Yesterday’s winter storm was very different. School districts around the region started announcing closures before bedtime on Sunday night! Since we were watching the Academy Awards show, it was impossible to miss the added drama of concern about the weather, as it constantly rolled across the bottom of the screen.

The number of school districts grew with each pass of the alphabetically sorted scroll. When the names of the biggest districts in the state showed up, it lent significant credence toward the probability I should plan to avoid trying to travel to work.

I hemmed and hawed over my options, ultimately making the decision before going to sleep. I would stay home.

After sleeping past my normal alarm time for a work day, I woke to discover I could have made the drive in if I’d gotten up like usual. I knew that was a possible result when I decided the night before to stay home, so I wasn’t too frustrated with myself at that point. The real concern was going to be the drive home.
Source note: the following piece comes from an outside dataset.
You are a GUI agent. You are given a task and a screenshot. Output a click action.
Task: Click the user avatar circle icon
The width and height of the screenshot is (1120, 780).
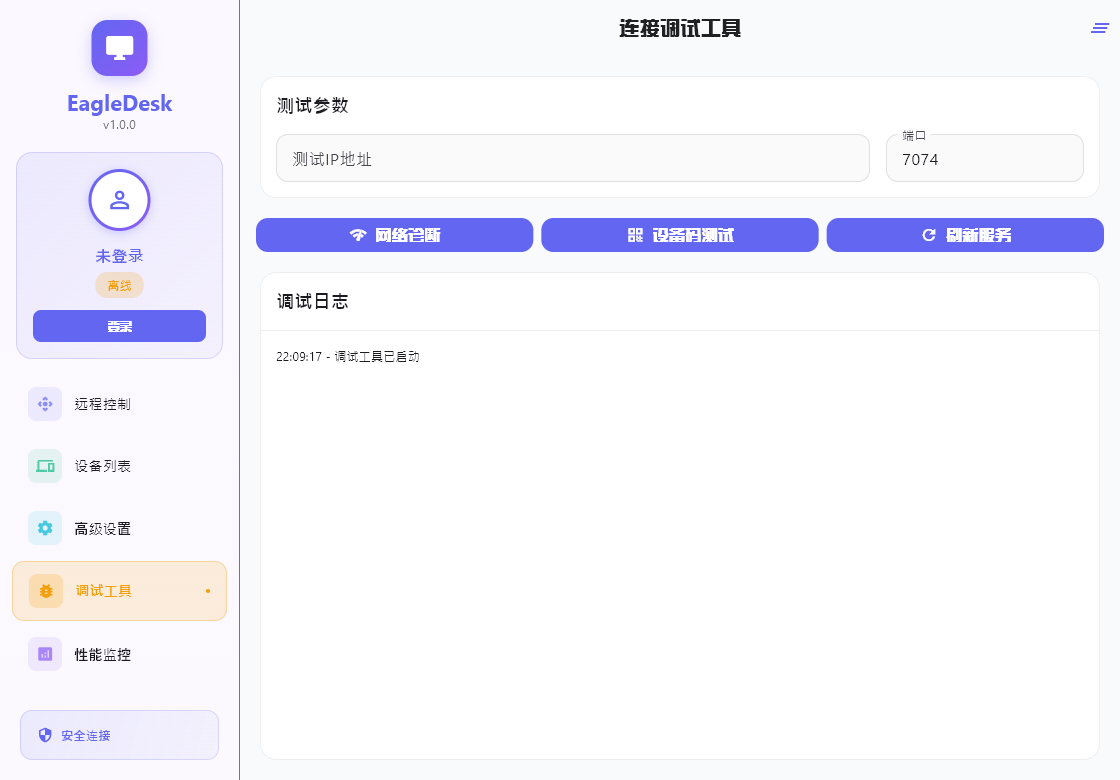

Since I didn’t drive in, the plan was that I wouldn’t need to worry about the drive home.

Except, the real onset of the accumulating snow ended up happening late enough in the day that I could have worked a full shift, after all. I would have been home before things really began to get hazardous.

It was odd having stayed home from work all day when the view out the window looked so harmless. Postings on the local Live Weather Updates site of our public radio network kept warning that the onset was still coming, just delayed a bit from original guesses.

Their warnings ultimately proved totally justified.

Before the precipitation, the wind was gusting to startling degrees. Cyndie reported hearing a tree falling, but wasn’t sure about the location. I was a little nervous about venturing through the woods to look for it while the gusts were still raging.

The snow finally showed up for us around 3:30, and by 4:00, it was already hard to see beyond our property borders. We were suddenly isolated from the world, and being battered by unrelenting swarms of stabbing snowflake blades.

I succeeded in making it to the mailbox and back with Delilah, but she looked like she thought the expedition was a ridiculous idea, gladly retreating indoors when we made it back to the house. Cyndie was tending to the horses and chickens, and I figured she would be in shortly behind us.

Ten minutes later, I looked up from what I was doing and realized the visibility outside had dropped down to almost zero. The snow was coming so thick and wind-blown, I became concerned about how Cyndie was coping. I decided to gear up and go check. This wasn’t just bad weather, this was wicked!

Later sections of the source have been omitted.